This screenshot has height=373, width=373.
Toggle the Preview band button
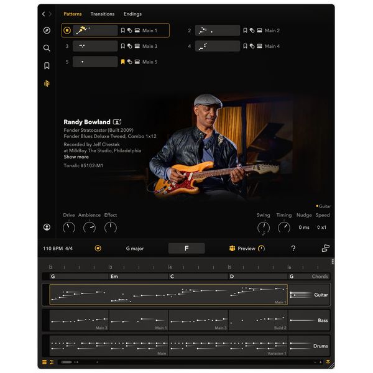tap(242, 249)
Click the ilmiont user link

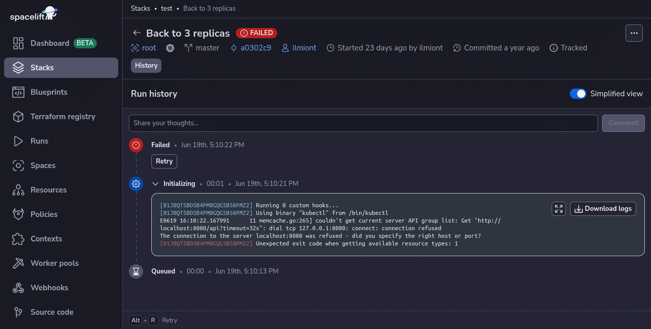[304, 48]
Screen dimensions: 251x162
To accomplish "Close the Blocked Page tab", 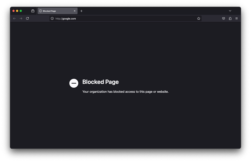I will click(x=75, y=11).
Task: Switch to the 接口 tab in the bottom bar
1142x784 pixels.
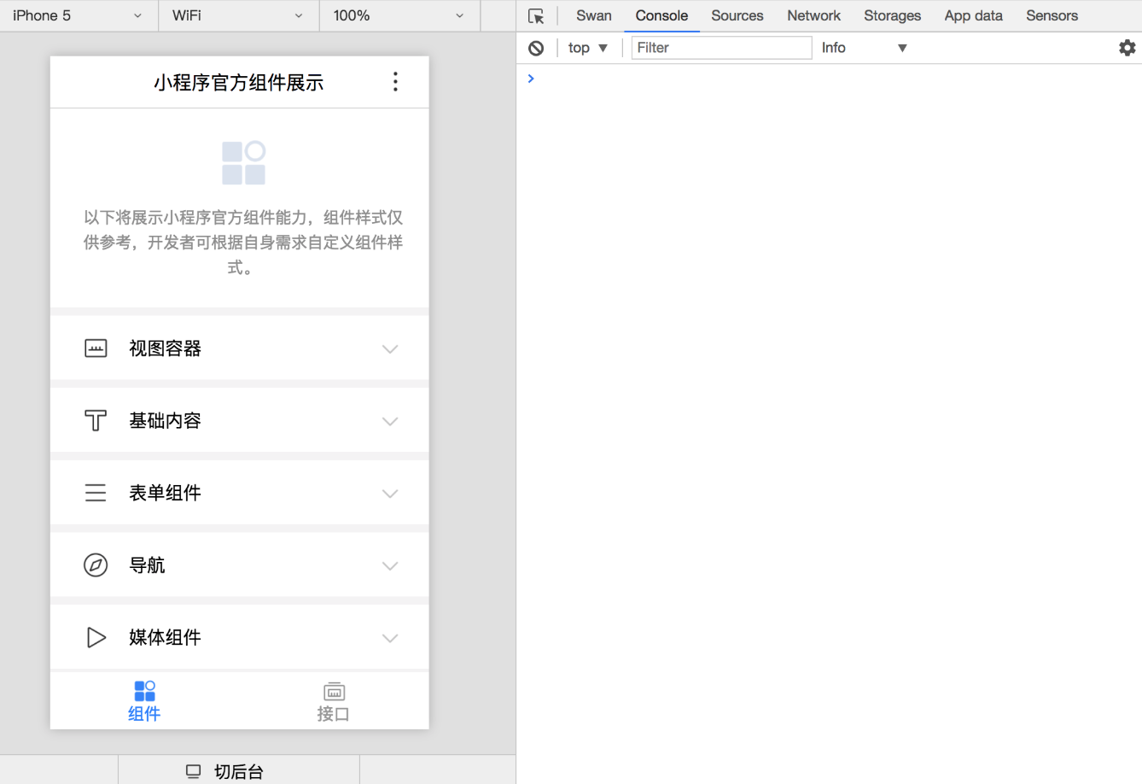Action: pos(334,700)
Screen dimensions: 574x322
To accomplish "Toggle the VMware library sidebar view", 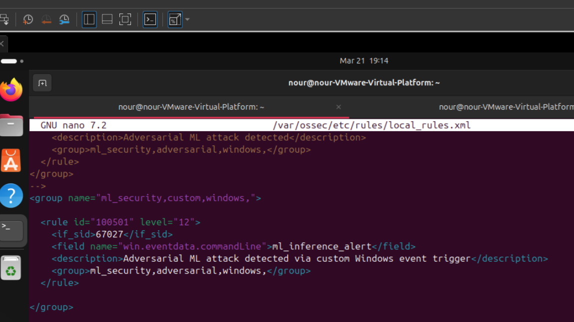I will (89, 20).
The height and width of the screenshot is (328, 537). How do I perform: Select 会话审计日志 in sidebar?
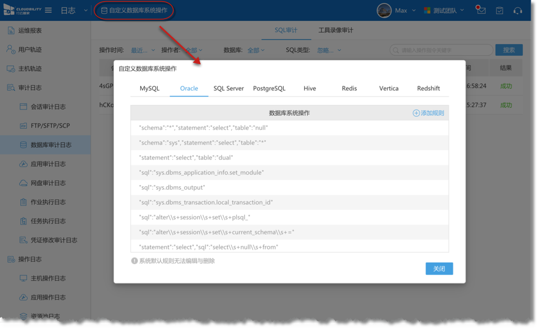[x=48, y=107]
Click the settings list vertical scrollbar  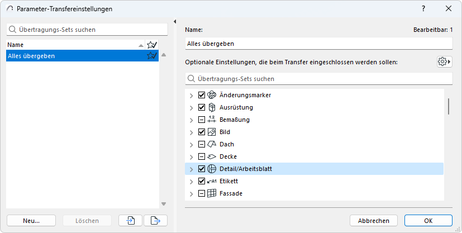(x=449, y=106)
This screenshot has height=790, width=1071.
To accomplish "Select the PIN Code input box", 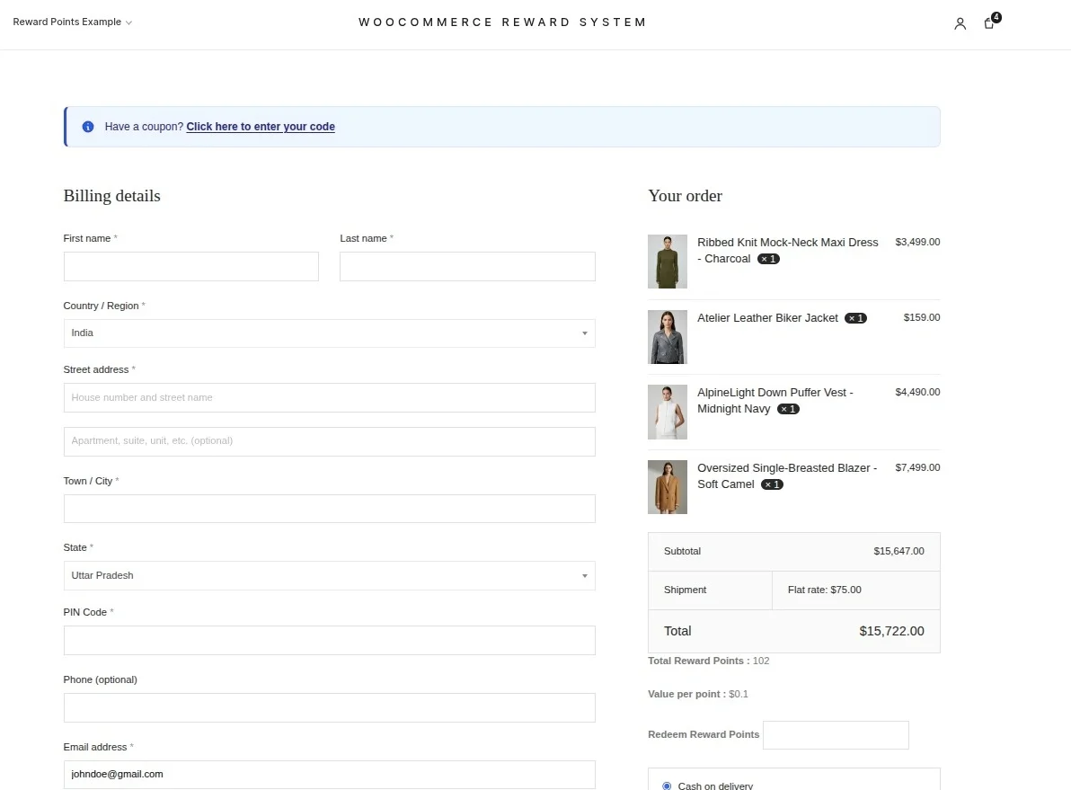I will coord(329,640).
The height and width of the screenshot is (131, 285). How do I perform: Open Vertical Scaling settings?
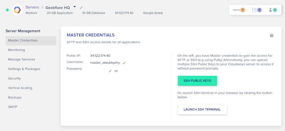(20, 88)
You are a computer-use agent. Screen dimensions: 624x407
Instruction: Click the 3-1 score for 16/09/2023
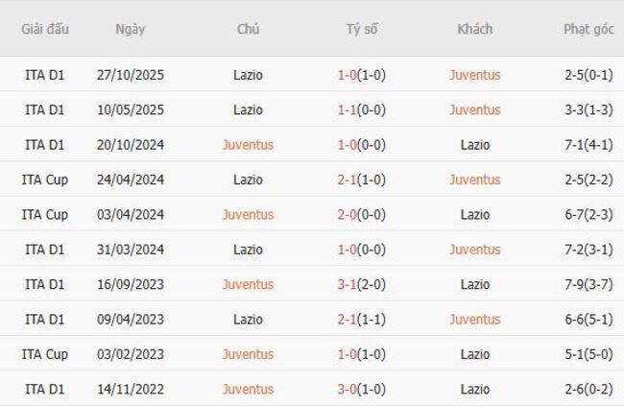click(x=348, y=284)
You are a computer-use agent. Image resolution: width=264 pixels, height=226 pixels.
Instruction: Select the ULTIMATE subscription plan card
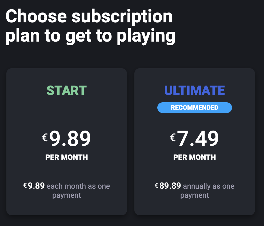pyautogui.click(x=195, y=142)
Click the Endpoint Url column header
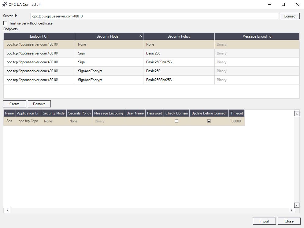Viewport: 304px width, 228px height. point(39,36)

* * *

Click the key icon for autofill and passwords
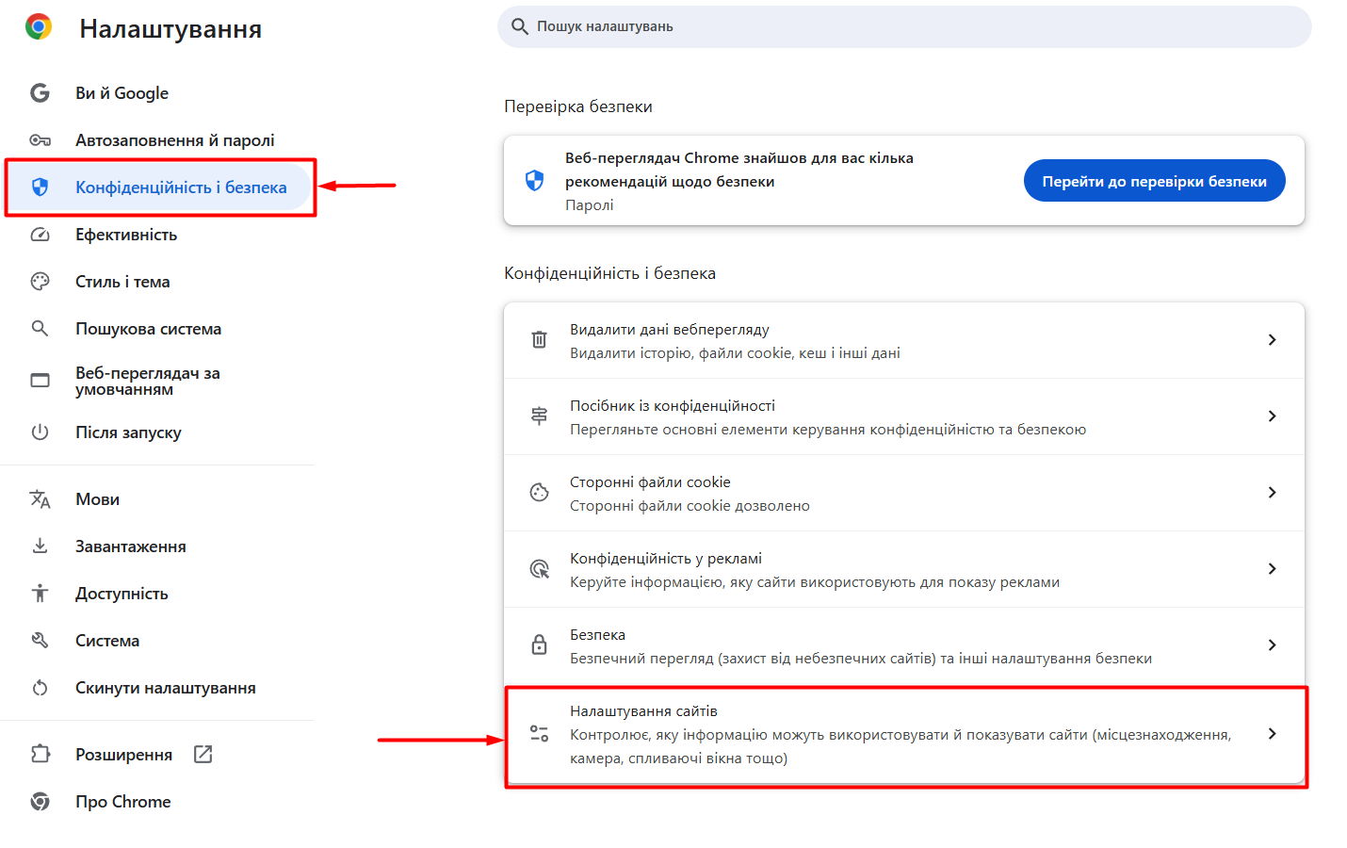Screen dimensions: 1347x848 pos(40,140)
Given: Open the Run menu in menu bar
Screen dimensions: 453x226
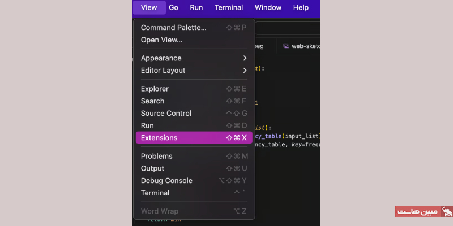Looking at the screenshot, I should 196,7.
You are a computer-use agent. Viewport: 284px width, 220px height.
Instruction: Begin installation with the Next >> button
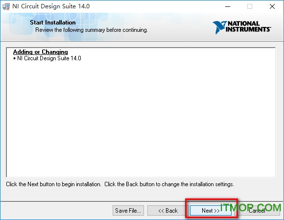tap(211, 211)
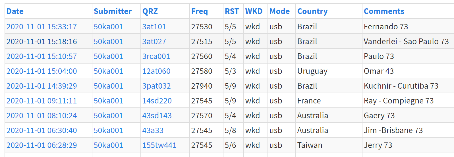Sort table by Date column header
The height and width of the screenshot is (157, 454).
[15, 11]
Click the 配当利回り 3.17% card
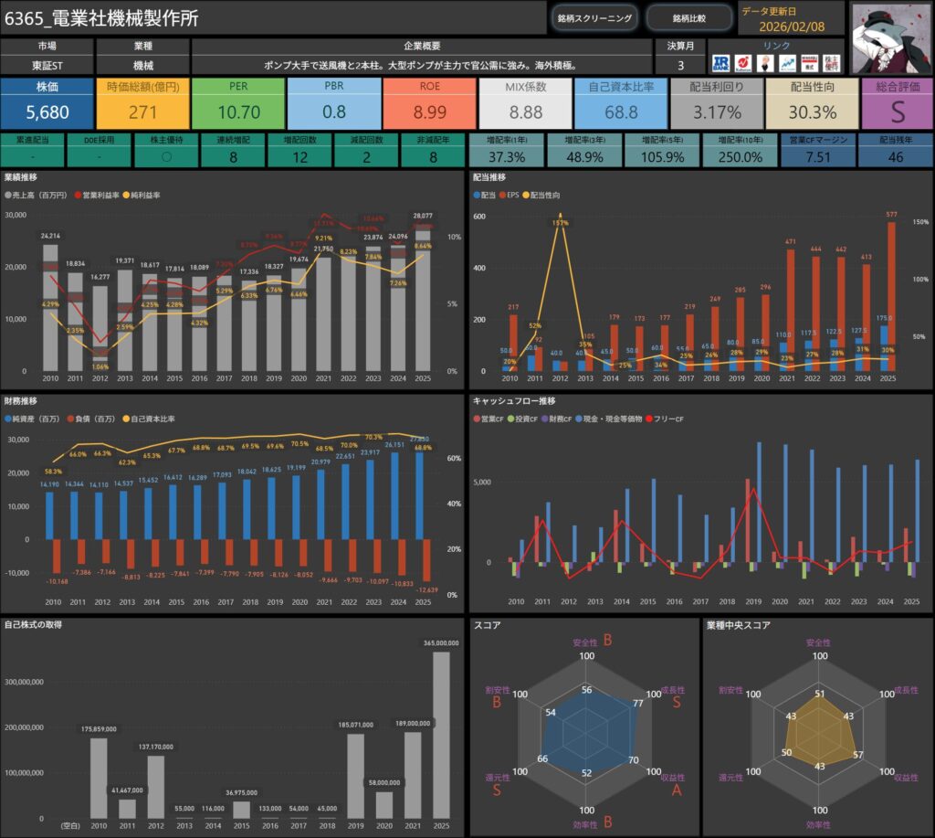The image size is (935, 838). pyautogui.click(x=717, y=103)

---

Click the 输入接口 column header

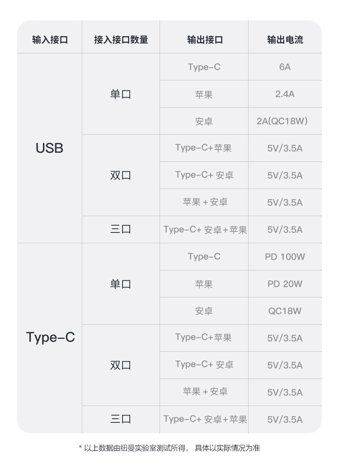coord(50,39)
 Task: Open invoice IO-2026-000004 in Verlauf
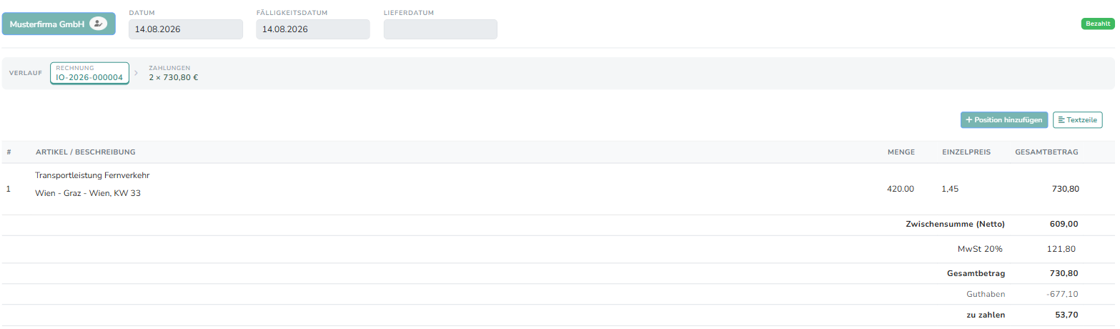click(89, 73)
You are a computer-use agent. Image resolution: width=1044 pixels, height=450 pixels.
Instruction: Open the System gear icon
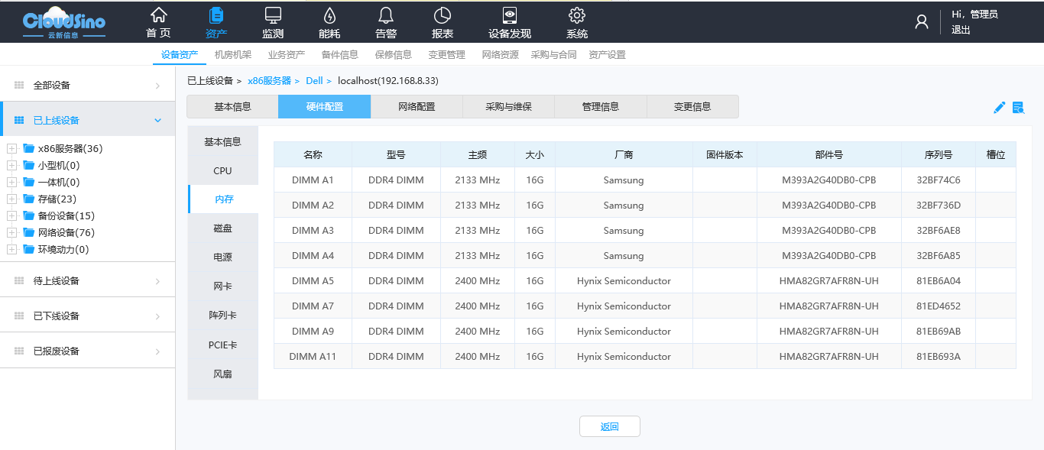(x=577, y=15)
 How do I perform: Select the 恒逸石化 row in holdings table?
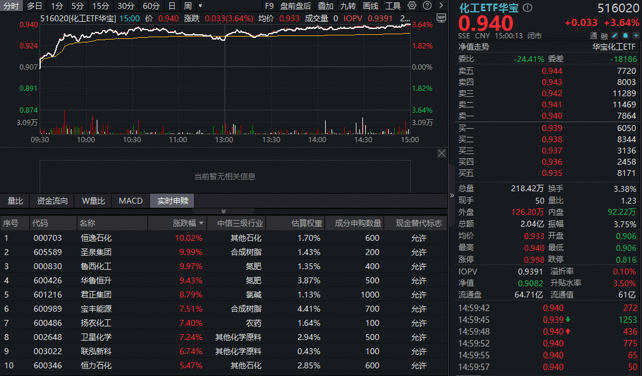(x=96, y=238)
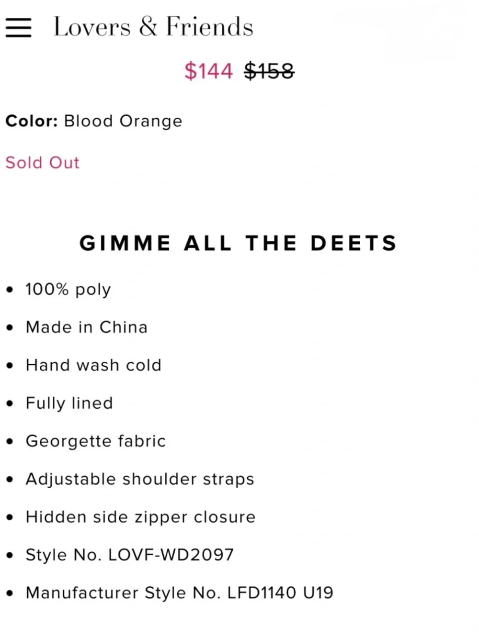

* [WORK REQUEST]
If a line in the material holds "agent", copy it.

* [PROBLEM SOLUTION]
You are a computer-use agent. Screen dimensions: 624x407
You are a computer-use agent. Image resolution: width=264 pixels, height=226 pixels.
You are a computer-use agent. Viewport: 284px width, 220px height.
You are a computer-use agent. Image resolution: width=1044 pixels, height=450 pixels.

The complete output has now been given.